As more cases emerge, institutions seem to be shifting their focus from protecting abusers to quickly severing ties with them. Still, institutional reactions tend to characterize perpetrators as rogue outliers who bear no reflection on their employers, even though Dr. Paduch, Dr. Cheng and Dr. Hadden had all worked, at some point, within the same health system. Now that these cases are becoming public, hospitals are responding with mandatory online training programs for doctors, such as ones instructing them to use chaperones during sensitive exams. But will these learning modules adequately protect patients or simply serve as institutional check boxes?

State medical boards, of which doctors make up a majority, may not respond better. An Atlanta Journal-Constitution national investigation in 2016 found that half of doctors who were publicly disciplined for sexual abuse of patients were still allowed to practice. It wasn’t until almost two years after Dr. Newman was sentenced that New York State revoked his medical license. (It was previously suspended.)

In 2020, three years after #MeToo took off, the Federation of State Medical Boards put out a “Physician Sexual Misconduct” policy. Despite the duty to report these incidents, the F.S.M.B. acknowledged that colleagues may fear retaliation or feel constrained by power dynamics; potential whistle-blowers may also have to confront their own moral distress in deciding to file a complaint against a co-worker. The F.S.M.B. also pointed to the “corporatization of medical practice” that pressures hospital leaders into handling incidents internally. One proposed solution is for state medical boards to publicize failures to disclose misconduct, “as the reputational risk” for these institutions “could provide added incentives to report.”

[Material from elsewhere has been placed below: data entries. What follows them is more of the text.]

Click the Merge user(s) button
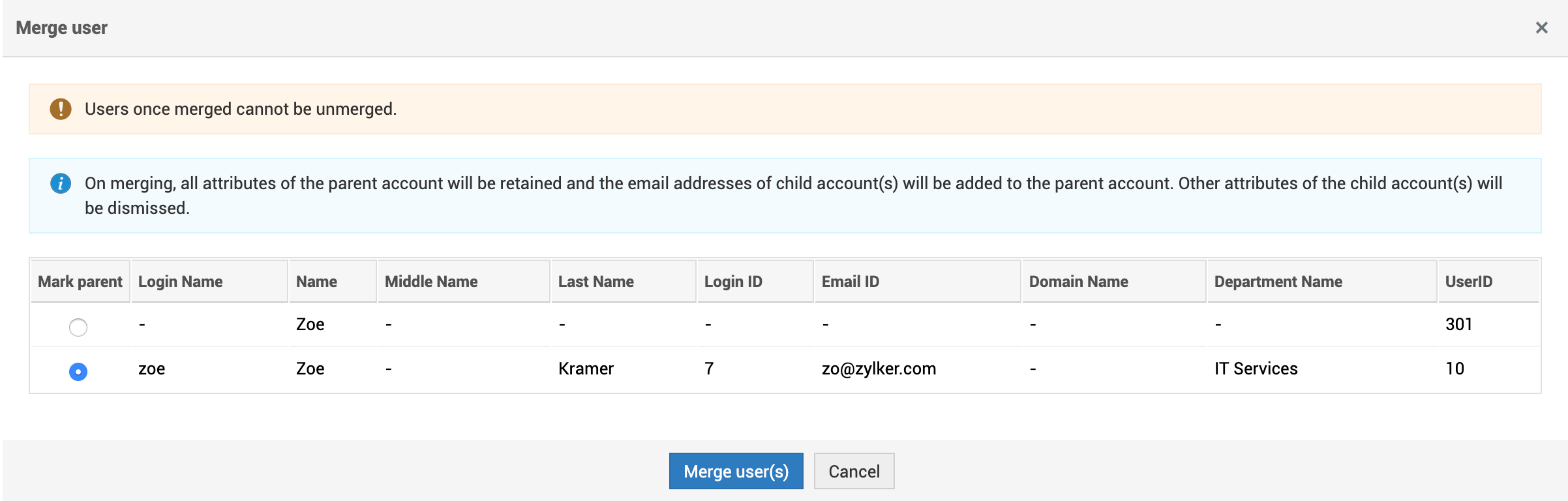The width and height of the screenshot is (1568, 501). pyautogui.click(x=736, y=471)
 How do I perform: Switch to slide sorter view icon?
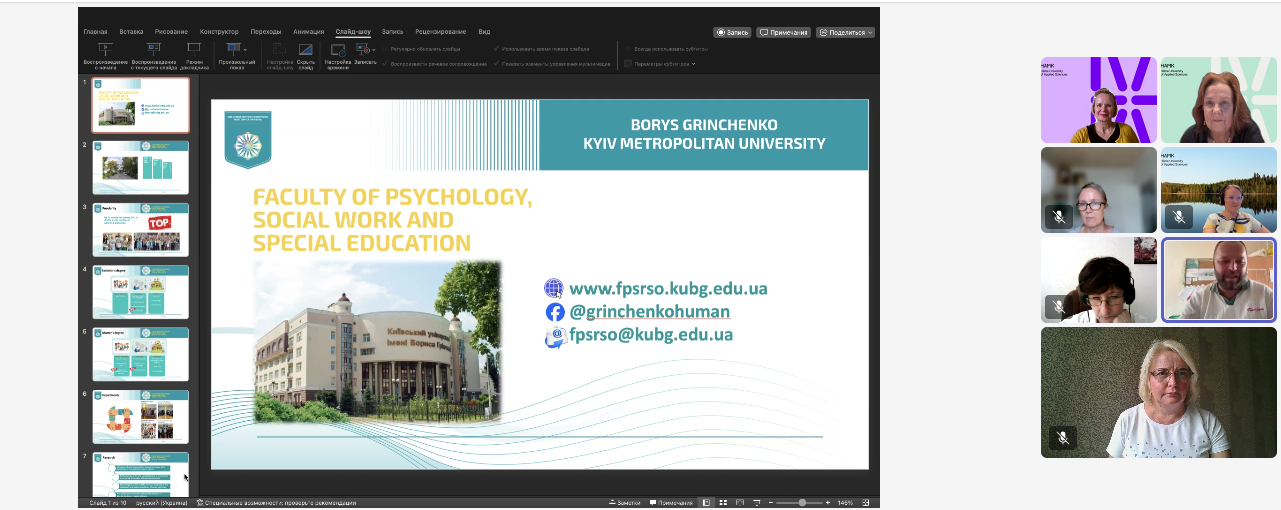721,502
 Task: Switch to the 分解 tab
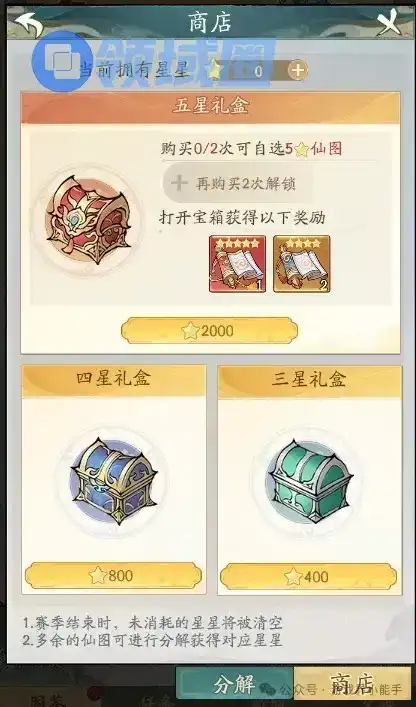[234, 685]
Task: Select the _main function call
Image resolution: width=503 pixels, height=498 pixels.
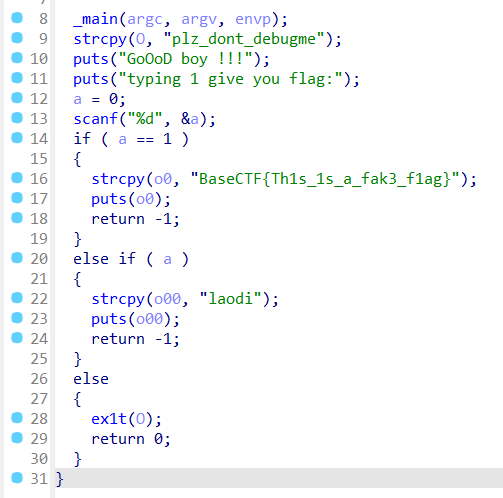Action: coord(95,19)
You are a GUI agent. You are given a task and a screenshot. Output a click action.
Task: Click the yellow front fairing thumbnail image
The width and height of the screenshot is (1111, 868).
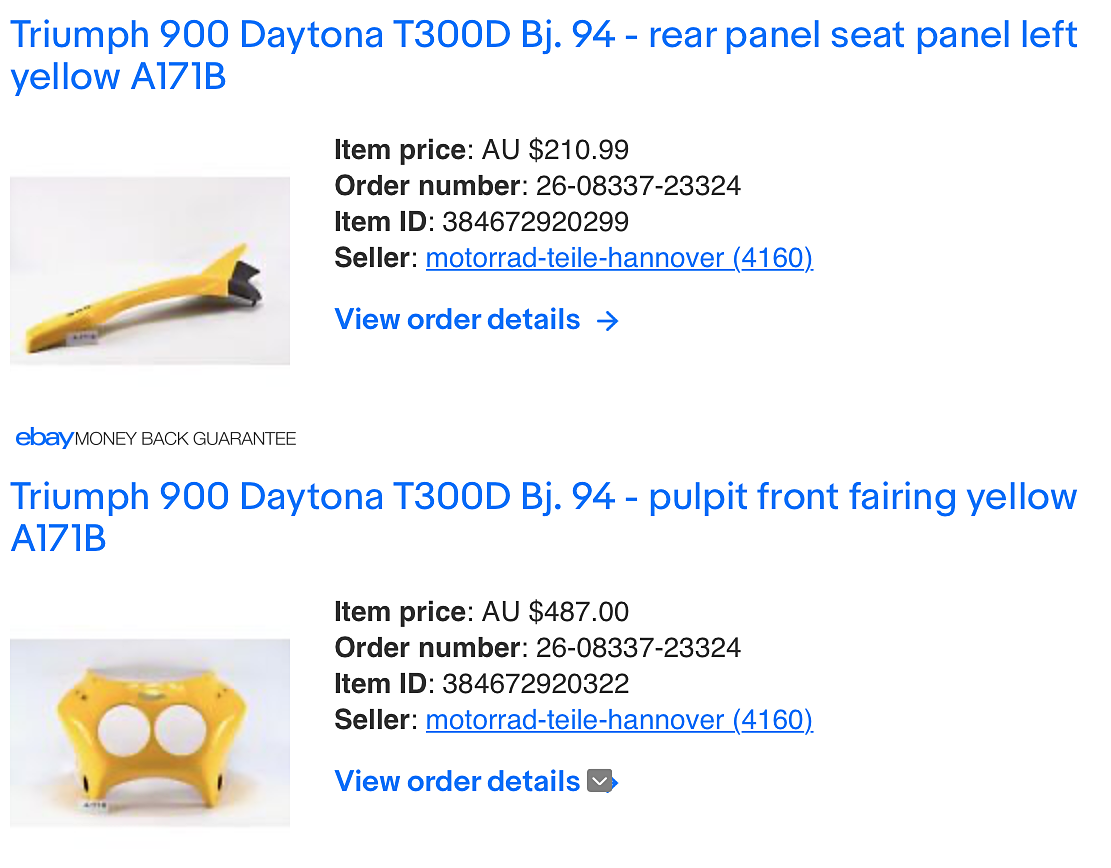click(x=150, y=733)
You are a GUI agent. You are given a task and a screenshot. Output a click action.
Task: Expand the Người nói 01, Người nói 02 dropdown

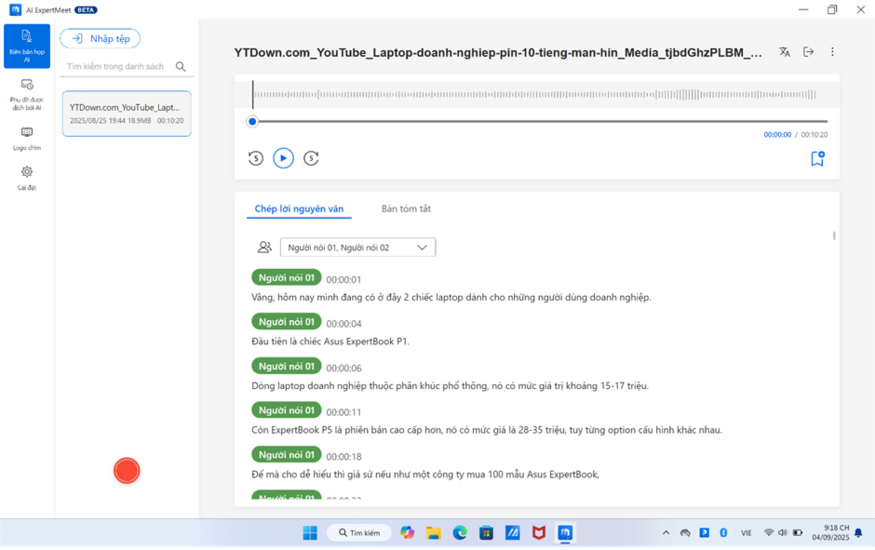pyautogui.click(x=357, y=247)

Yet all too frequently, the burden is shouldered by patients, who may feel no choice but to stay silent. For some, what’s normal during an exam is not always clear. Others are in particularly vulnerable positions: Several of Dr. Hadden’s patients were in their third trimesters of pregnancy and were more concerned with having a healthy delivery than scrambling to find another obstetrician. Above all, patients trust their doctors to do what’s right. To then have that trust weaponized against them is so perverse that it may seem inconceivable — a reality that may feel impossible to grasp, let alone vocalize. As Ms. Newman told New York magazine later, her outlook before she was assaulted was: “Hey, Doc, do your thing. I trust you.”

This inherent trust is necessary for doctors to care for patients and for patients to heal. Without it, there is no doctor-patient relationship. The assumption of this benevolence is especially crucial in the E.R., where people are under extreme duress and need immediate, sometimes lifesaving, treatment from these strangers in scrubs. But once institutions falter in their response to allegations against them, that trust begins to fray.

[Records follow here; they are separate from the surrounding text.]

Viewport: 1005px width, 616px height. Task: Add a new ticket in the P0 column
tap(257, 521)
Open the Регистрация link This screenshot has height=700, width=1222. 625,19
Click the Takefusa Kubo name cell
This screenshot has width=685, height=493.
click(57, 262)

It is almost certainly because Ms. Newman informed the police immediately, sought lab work that confirmed she was drugged and got tested for the semen stains on her face that her assailant pleaded guilty. But it should not be up to the courage and perspicacity of patients like her to stop these perpetrators. It should be the duty of these institutions — endowed with money, influence and power — to enact the lessons of the larger #MeToo movement.

After months of pressure from its students and staff, as well as lawmakers and the media, Columbia finally issued a statement on Nov. 13 to declare that it would establish a $100 million settlement fund and inform Dr. Hadden’s 6,500 patients that this money is available. It will also conduct an external review of its systemic failures, expand channels for reporting misconduct and implement other safety measures. While these initiatives are overdue, they indicate a significant shift in the current.

Moving forward, institutions need to openly acknowledge and swiftly intervene upon the first whisper of any sexual misconduct, and, if findings support the allegations, disseminate this information, even if it means risking their own reputations. Doing so is the only way to safeguard the trust patients place in medicine — a trust our society cannot live without.